Awesome

regexy

A Python library for parsing, compiling, and executing regular expressions. All searches execute in linear time with respect to the size of the regular expression and search text.

Initial work inspired by Thompson's NFA paper.
APIs inspired by RE2 and Python's re module.
Implementation is my own and it's not influenced by any existing solution.

Be aware! This is nothing more than an experiment for researching purposes.

Status

Compatibility

Python +3.5

Install

$ pip install regexy

Usage

Notice regexy returns all capturing groups specified within a repeated sub-expression

import regexy

regexy.match(regexy.compile(r'((a)*b)'), 'aab')
# Match<('aab', ('a', 'a'))>

regexy.match(regexy.compile(r'a'), 'b')
# None

regexy.match(regexy.compile(r'a'), 'a')
# Match<()>

Streams are supported (i.e: network and files)

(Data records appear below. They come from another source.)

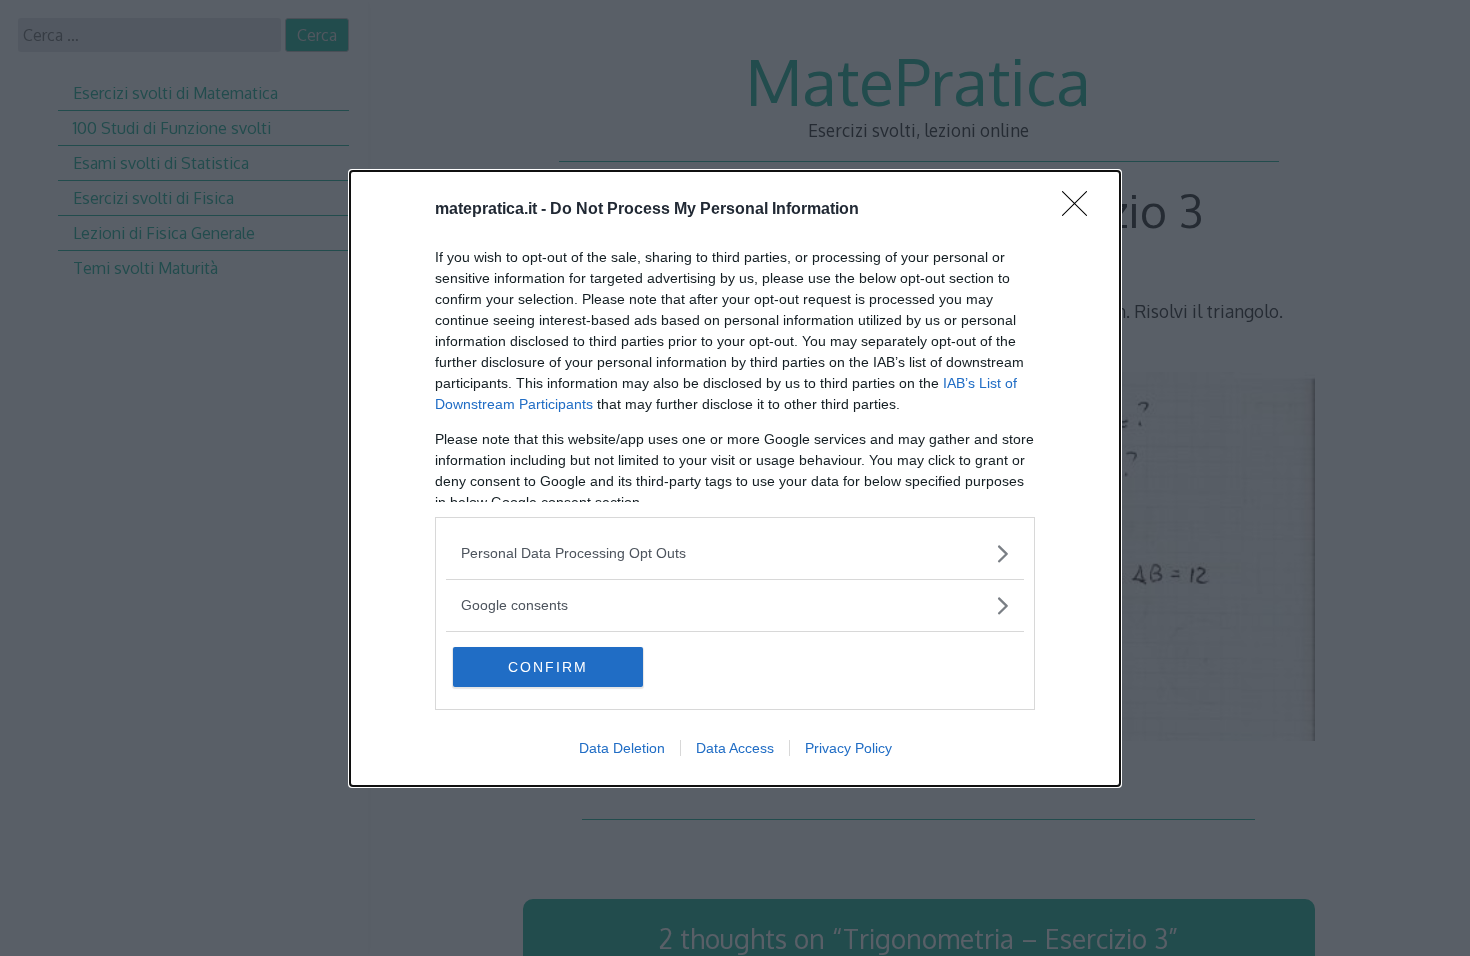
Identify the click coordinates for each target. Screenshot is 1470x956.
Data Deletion (622, 748)
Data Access (735, 748)
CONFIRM (548, 667)
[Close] (1081, 210)
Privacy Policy (848, 748)
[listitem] (735, 553)
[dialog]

Note: Capturing may take as much RAM as all of the data in worst case when the full regex is captured

import io
import regexy


def stream_gen():
    stream = io.BytesIO(b'Im a stream')
    stream_wrapper = io.TextIOWrapper(stream, encoding='utf-8', write_through=True)

    while True:
        chars = stream_wrapper.read(5)

        if not chars:
            break

        yield from chars

regexy.match(regexy.compile(r'(\w+| +)*'), stream_gen())
# (('Im', ' ', 'a', ' ', 'stream'),)

Here is a (undocumented) way to print the generated NFA for debugging purposes:

import regexy

str(regexy.compile(r'a*').state)
# ('*', [('a', [('*', [...])]), ('EOF', [])])
# The [...] thing means it's recursive

Docs

Read The Docs

Tests

$ make test

License

MIT